The creation of the Erica M. Halpern Teacher Leadership Award was announced Nov. 28 at Halpern’s memorial service in Behrakis Grand Hall.
The award will be given out annually at the Drexel Goodwin School of Education Honors Day to a teacher candidate who emulates the attributes that Halpern exhibited in her community service program, according to Sarah Ulrich, director of teacher certification programs at the Goodwin School of Education.
Halpern was a sophomore double majoring in psychology and teacher education. She wanted to work with special needs children after college and volunteered with them on several occasions.
“It is my hope that as we move forward with our wonderful memories of Erica, that her passion, her enthusiasm, her dedication will be an inspiration to us all. Not only to us that will serve in classrooms but to all of us in our daily lives,” Ulrich said.
Halpern’s parents, David and Jacque Halpern, announced a memorial fund that will start at Drexel in their daughter’s honor. Mr. Halpern also seeks to put a physical memorial for his daughter on Drexel’s campus.
“The warmth that every one of you have shown to me and my family is unbelievable. It’s really clear why Erica loved this place the way that she did,” Mr. Halpern said.
“Erica’s memory and her love for this campus will go on forever,” he added.
Bill Lynch, dean of Goodwin College, said, “While every tragedy is painful, we in Goodwin pledge that the light that she cast on our program, on the inspiration that she had for the career that she anticipated, was one that we think lies in every education major, certainly was within Erica. And we plan to enrich our college as a result of that. We believe this is an inspiration, a story worth telling, a story worth repeating.”
“The loss of a student is no doubt the hardest moment that any university has to face. Erica was only a sophomore. Everything she had put her mind to, she did. And her promise was so enormous and her trajectory great, and we are therefore really diminished as a university without her,” President John A. Fry said at the memorial.
Dean of Students David Ruth was in the hospital when Halpern died.
“I sat with Mrs. Halpern, and she held Erica’s hand, watching her slowly drift away, and I couldn’t help but question, ‘Why is this happening? How could this happen to such a bright shining star at 19 years old with such a bright future ahead of her?’” Ruth said.
Ruth spoke about the strength of Drexel’s networks of students and faculty and how valuable these networks are for support in times of crisis.
“I was so proud of how our students came out en masse to support Erica and her family through this entire situation: at the hospital, in the residence hall, at the funeral service,” Ruth said.

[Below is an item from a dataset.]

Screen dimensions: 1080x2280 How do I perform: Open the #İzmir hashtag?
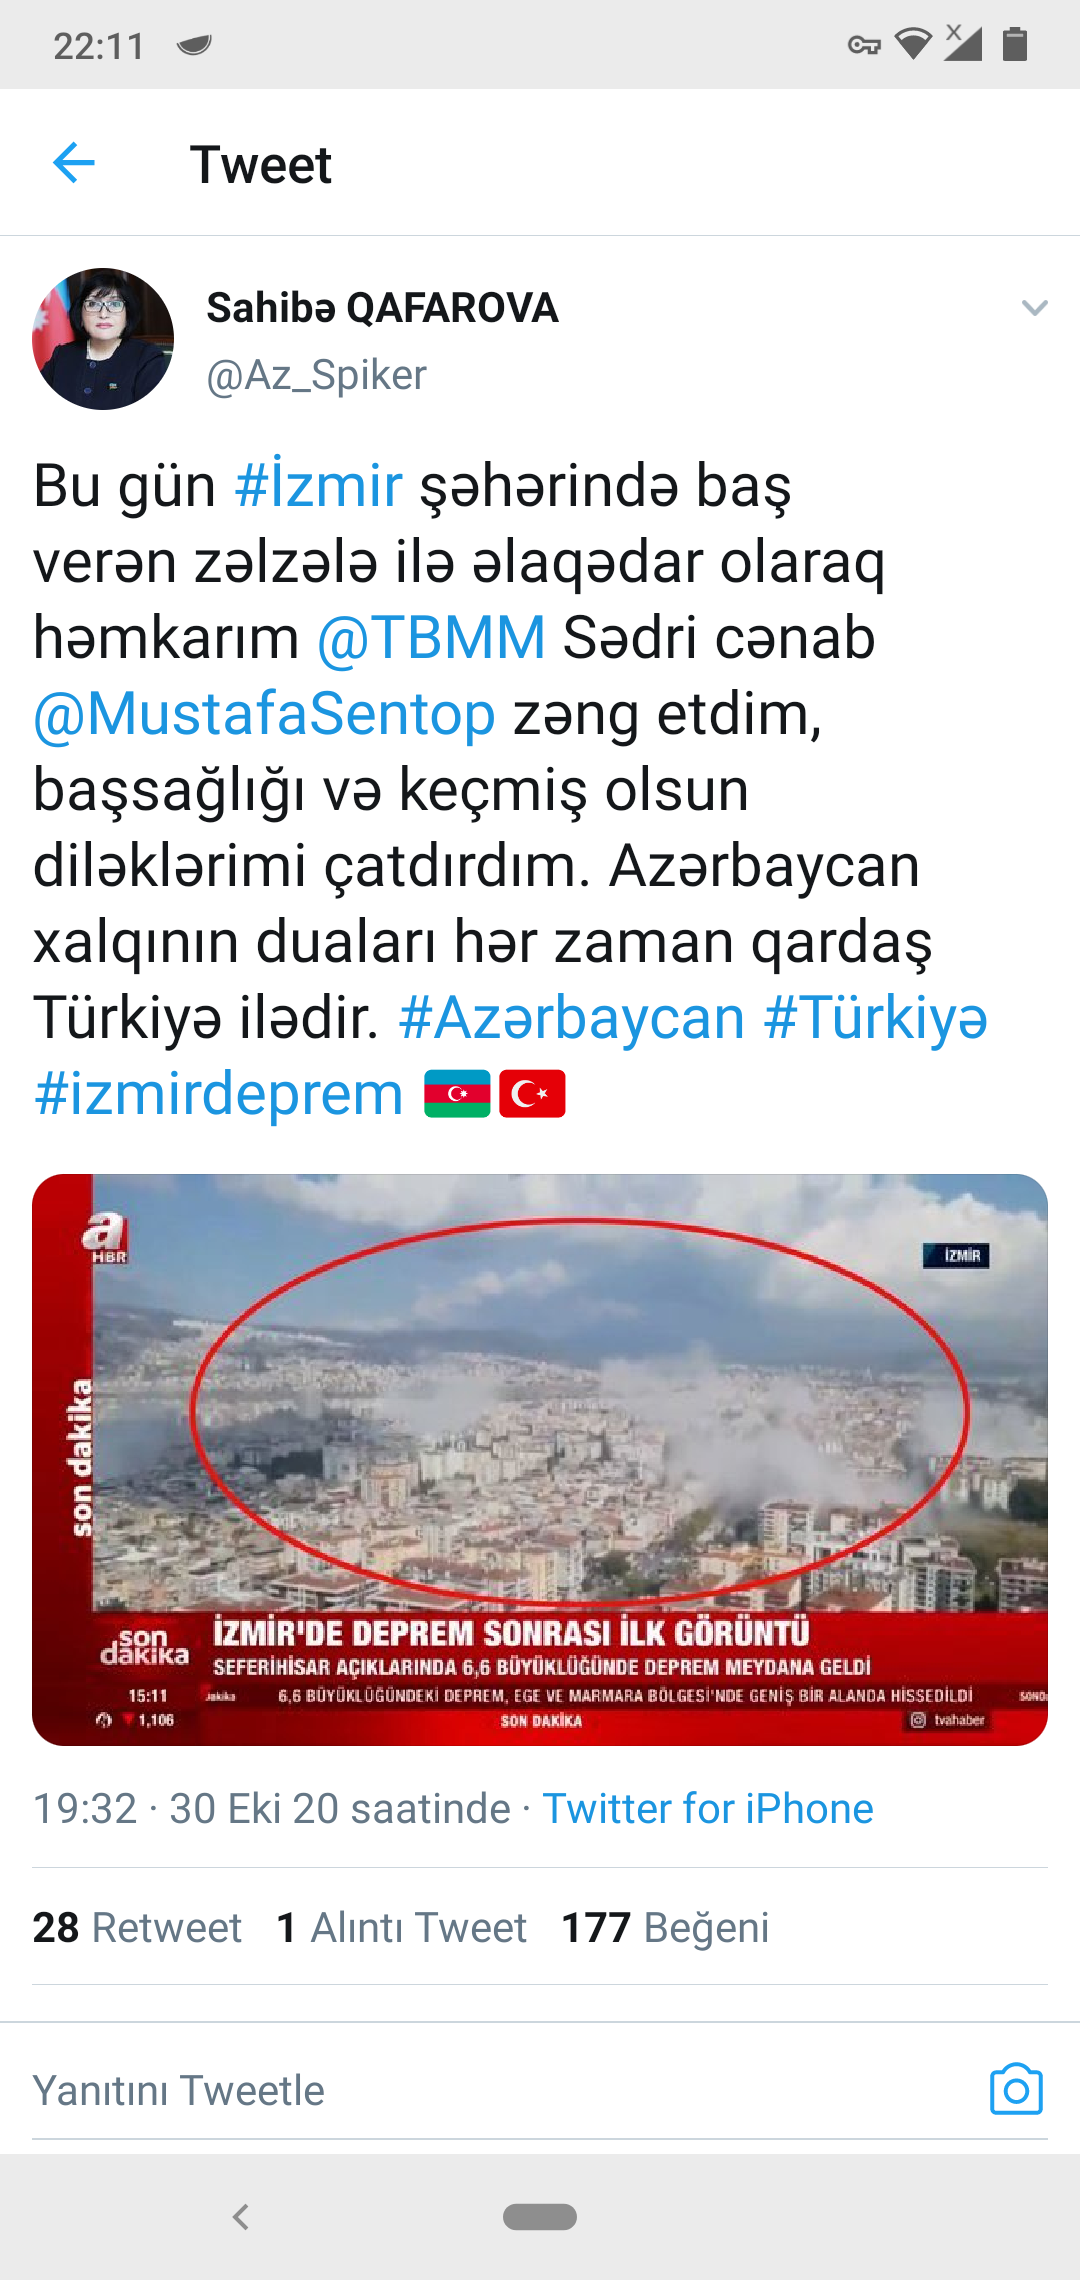[318, 486]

“She volunteered, she committed, she gave herself to others because as she said, she wanted to make a difference. Everybody wants to make a difference, but she actually did it by behaving in a different way,” Ludo Scheffer, director of the Undergraduate Studies psychology program at Drexel, said at the service.

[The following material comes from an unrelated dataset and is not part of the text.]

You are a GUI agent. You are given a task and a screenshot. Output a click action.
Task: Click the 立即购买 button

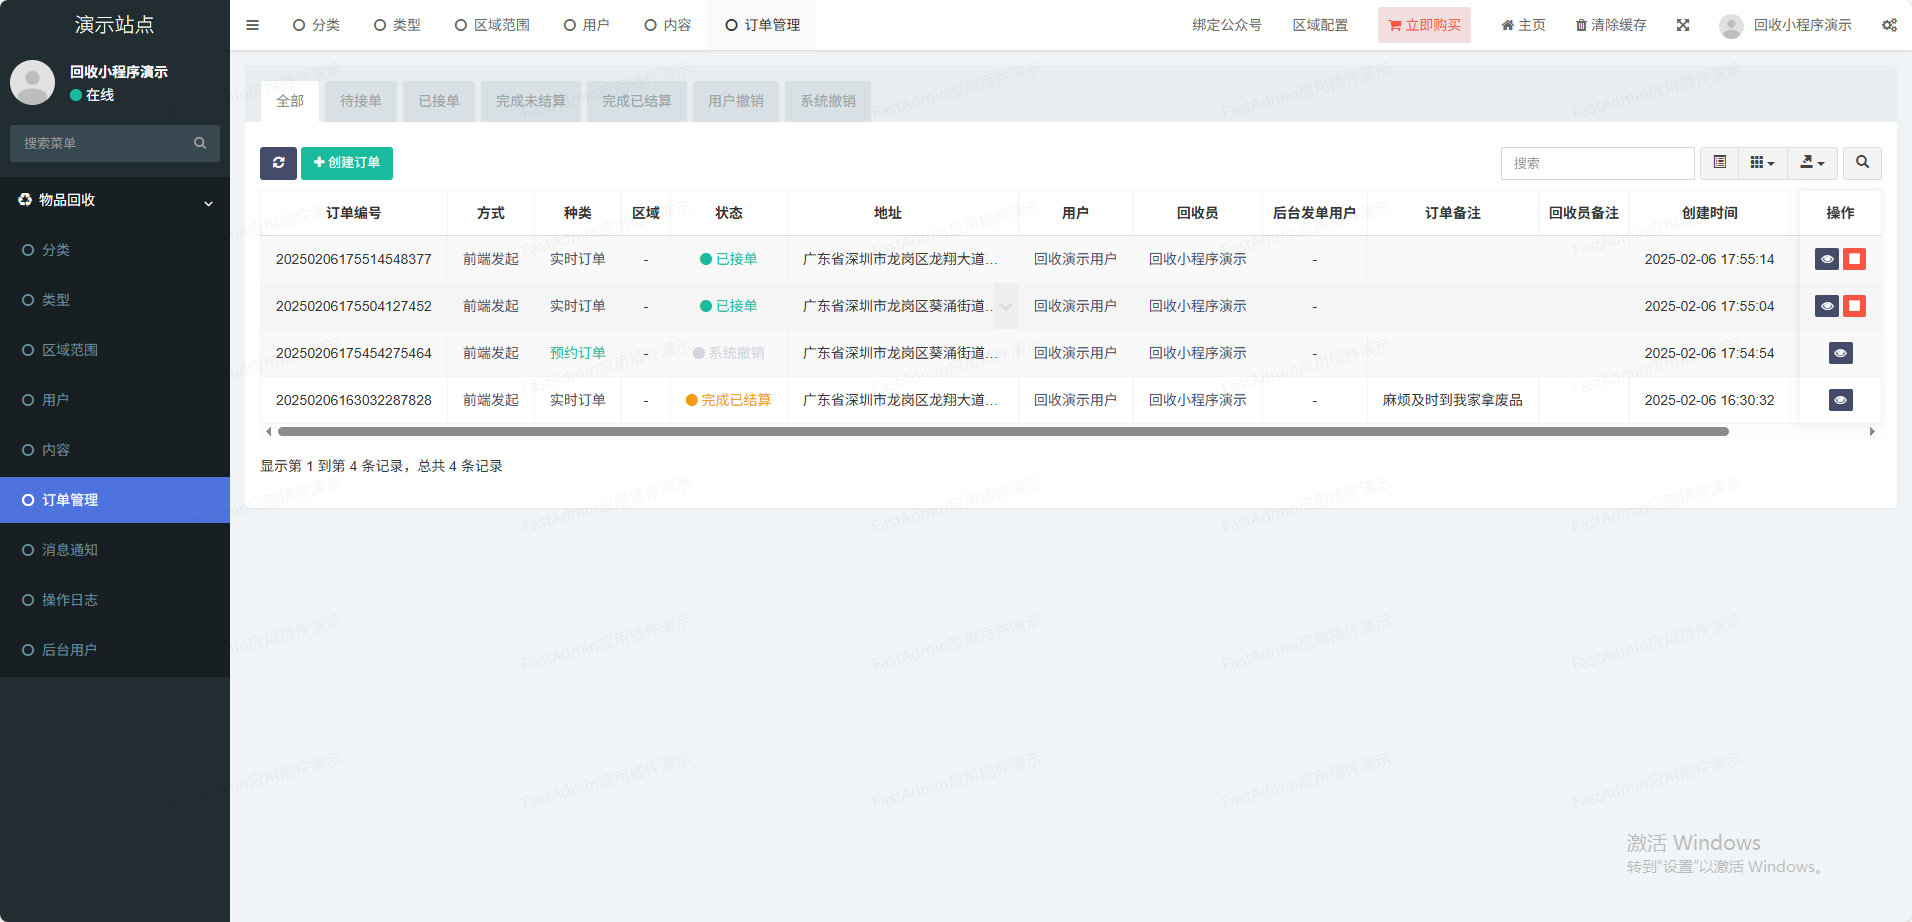[1424, 25]
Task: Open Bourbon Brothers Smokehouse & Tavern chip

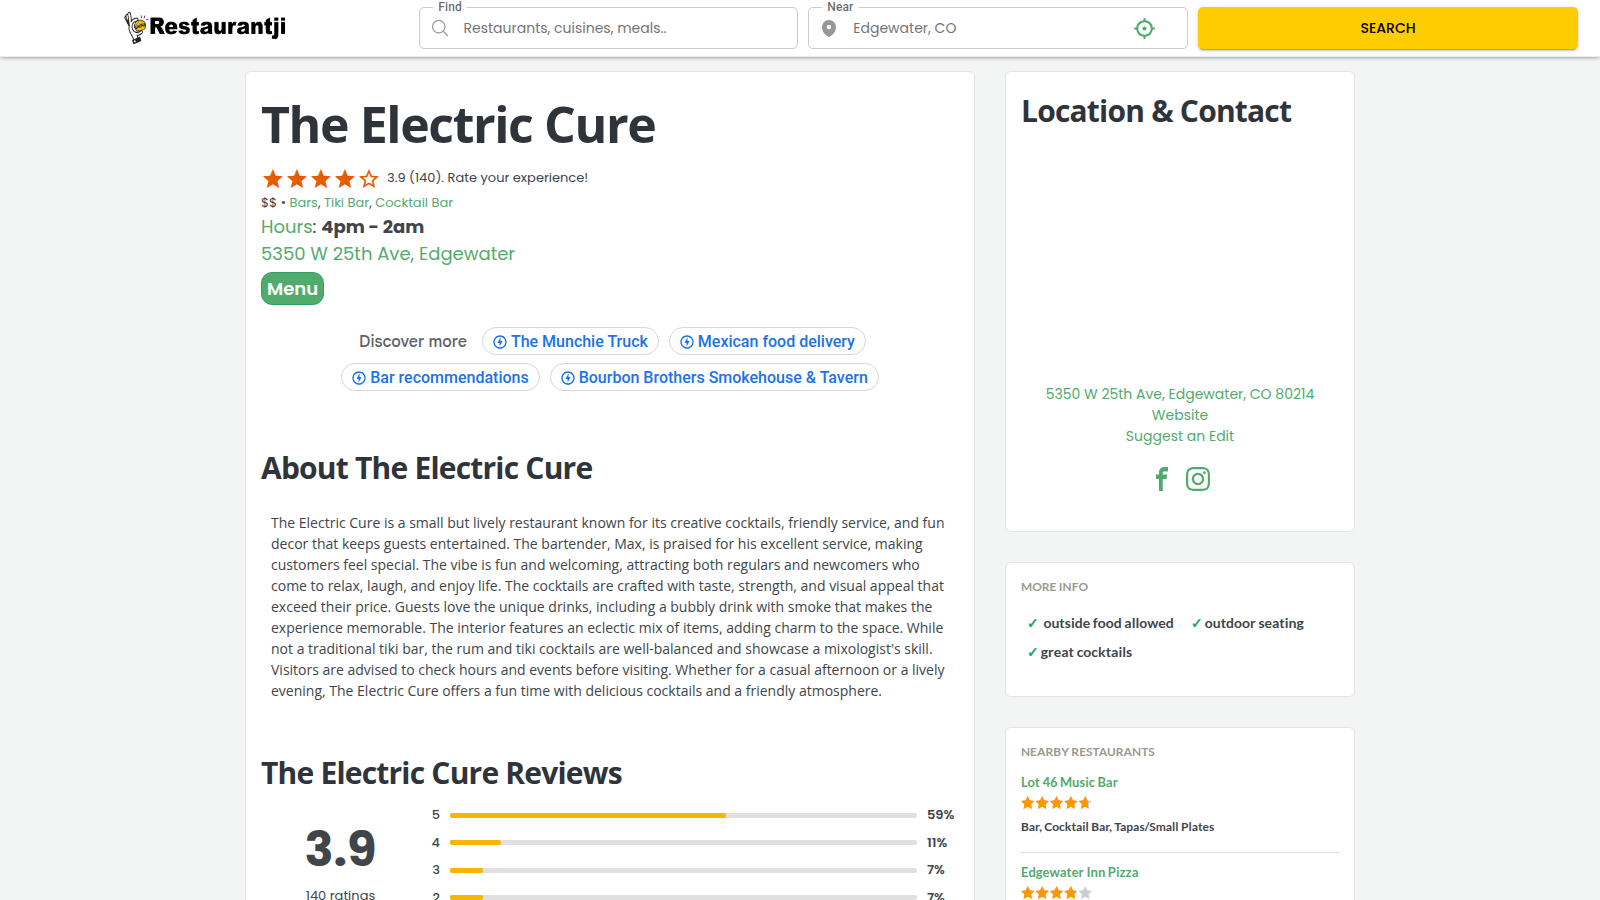Action: (714, 378)
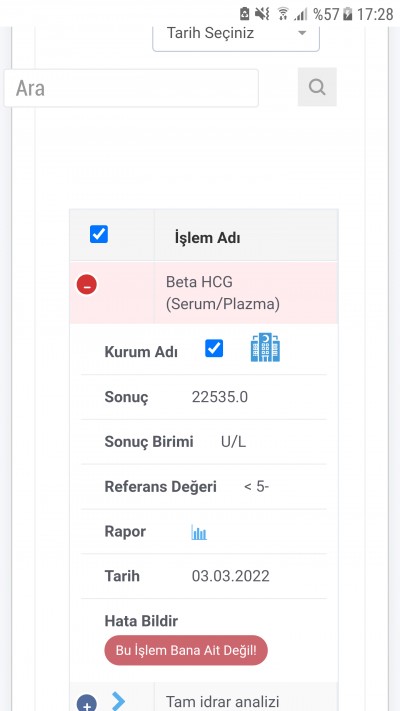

He added, “If you jumble the letters of the name Erica it actually says, ‘I care,’ and hence, she was naturally born to be a caring, life-altering person. We should follow in her footsteps and hopefully be as brave and courageous as she was.”
According to Scheffer, Halpern was already well known by Drexel faculty and staff despite only being a sophomore.

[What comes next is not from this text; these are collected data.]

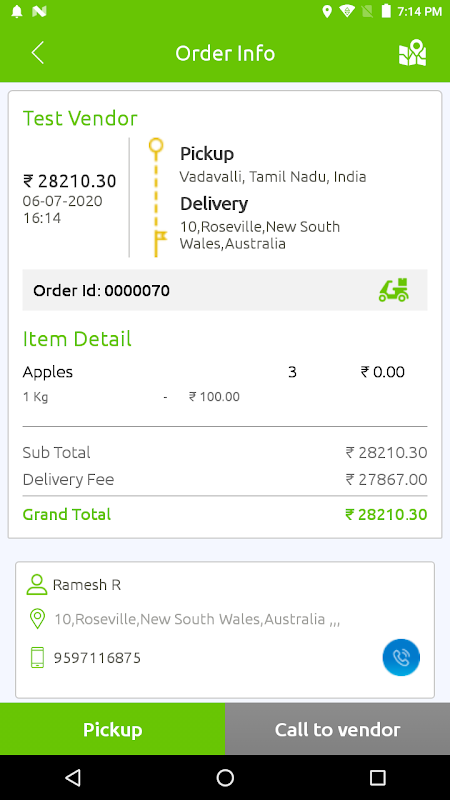This screenshot has width=450, height=800.
Task: Open the map location icon
Action: pos(412,53)
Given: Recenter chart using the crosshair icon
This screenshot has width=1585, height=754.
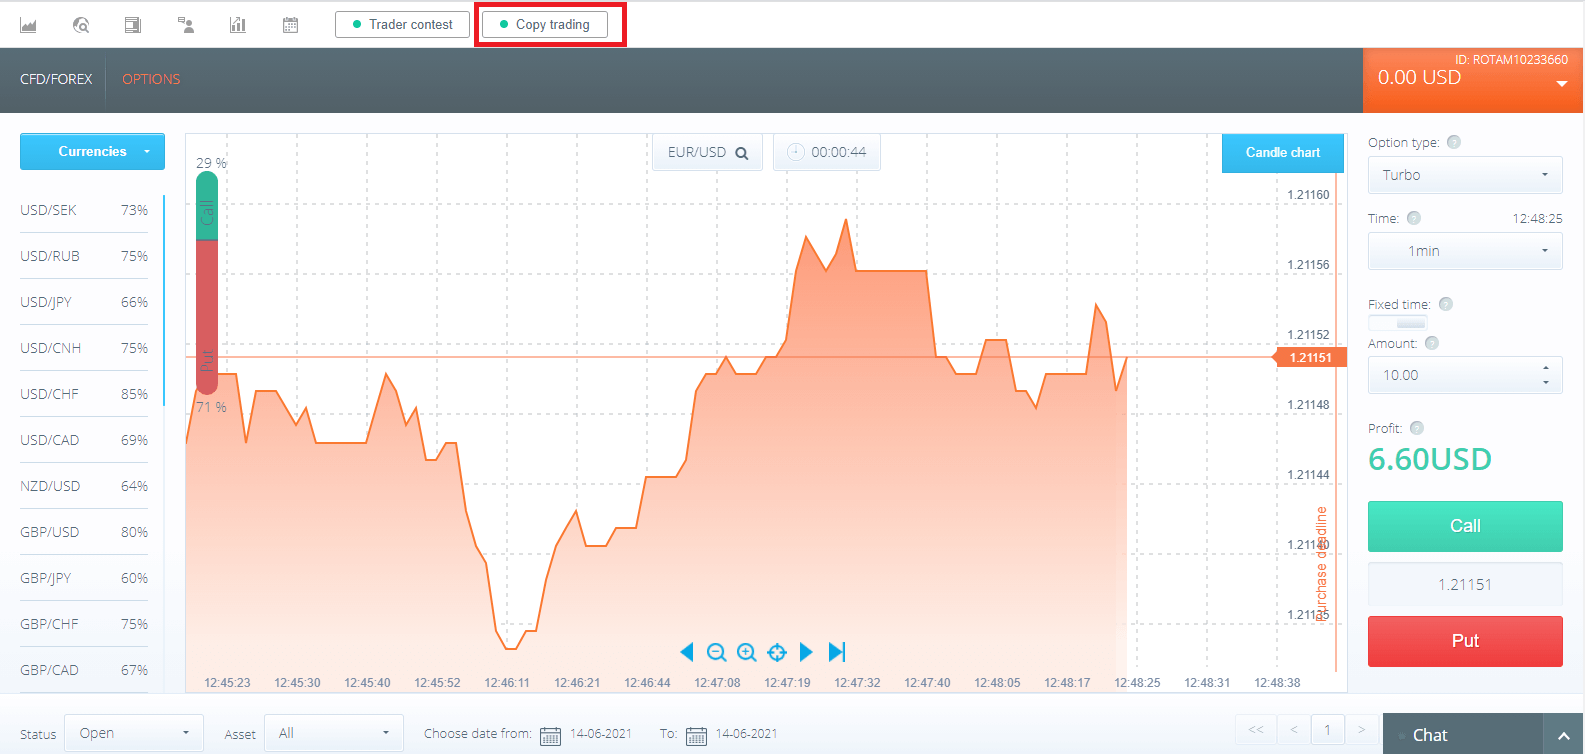Looking at the screenshot, I should point(776,652).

According to David Appleton, Halpern’s undergraduate adviser for the School of Education, he knew Erica well because she visited his office often and was serious about her studies. She was learning sign language, working to get into the bachelor’s-master’s program and was in the process of getting certified to teach special education.
However, Appleton explained that there was more to Halpern than her desire to do well in school.
“Erica had an amazing way of making me laugh, as I am sure she did with all of you,” Appleton said.
“As an adviser, one of the things I notice about my students is that each one is unique and develops his or her own trademarks,” Appleton said. “One of Erica’s trademarks was that she never made an appointment to come and see me,”
“In fact, at one of our last meetings, she popped into my office, tossed her bag into the empty chair and plopped down next to me. She stared at me with this big smile and said, ‘Isn’t it funny how I never make any appointments to come see you?’ We both laughed. But that was Erica, funny, witty, kind, appreciative of the opportunities that life had granted her. And a strong will to look at the world filled with injustice and believe that she could make it better,” he added.
The ceremony ended with a moment of silence for Halpern and a reception where students and staff shared memories of her.
“Today, we who have gathered knew Erica in different ways,” Rabbi Isabel De Konnick said. “She was our child, our sister. She was our student, our teacher, our classmate, our roommate, our friend and our companion. She was all of these and more. She was Erica: unique, talented, creative and beautiful in life. We come together so we may acknowledge the loss in our hearts and so we may honor Erica’s memory and so that we may support and comfort each other as we search for a future without Erica by our side.”